Another weakness of the Bill is that there is hardly any space to meaningfully challenge the acquisition. Section 11 of the Bill allows any person with interest in the land being acquired to object to the extent and choice of the acquisition, to the justification of public purpose and to the findings of the SIA. However, this objection is to be heard by the District Collector, who will forward his/her recommendation to the Government. The decision of the Government is final in the matter.

Considering that it is the Government itself that has determined that the land needs to be acquired, and has accepted the purpose as a public purpose (under Sec. 9), it is very unlikely that the Government will uphold any objection, especially a fundamental one challenging the public purpose. There is a direct conflict of interest in this situation as the Government, an interested party as it has in the first place decided to acquire the land for a particular public purpose, is called onto decide on the objections to it. There needs to be an independent mechanism to hear objections to the acquisition.

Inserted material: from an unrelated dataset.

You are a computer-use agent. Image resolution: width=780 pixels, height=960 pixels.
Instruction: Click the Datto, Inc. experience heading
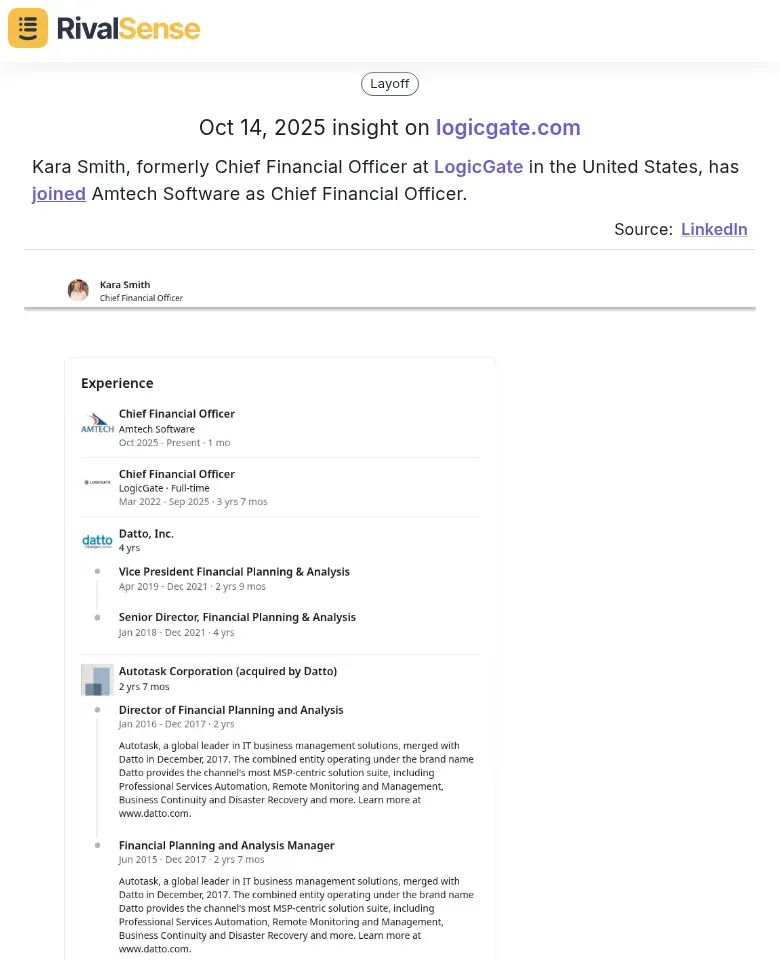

Last, but not the least, the Bill is a continuation of the current approach to development, where the common person is only a passive object of the development process. She has little say in not only the how, and what of development of which she is to be a beneficiary, but in the case of acquisition and displacement, even in the process of her own resettlement.

It is true that a single Bill cannot address this larger issue, but it can most certainly take cognisance of the principle of deep rooted participation and create spaces for the participation of the people at every possible level. This includes the shaping of the development project and the structuring of the resettlement. The requirement of consent of 80 per cent of the people for acquisition by private companies is only a start. There needs to be a greater role - greater than just giving them a public hearing - and at a more upstream level, for the gram sabhas and the affected people.

The public should not just be "consulted" but need to be a part of the decision making process related to how their resource are to be used, the options assessment, choice of developmental options, doing the SIA / EIA and in the acquisition and resettlement. Only then will the Bill move from becoming just an instrument to divert land to the needs of industrialisation and urbanisation, to one enabling participatory development.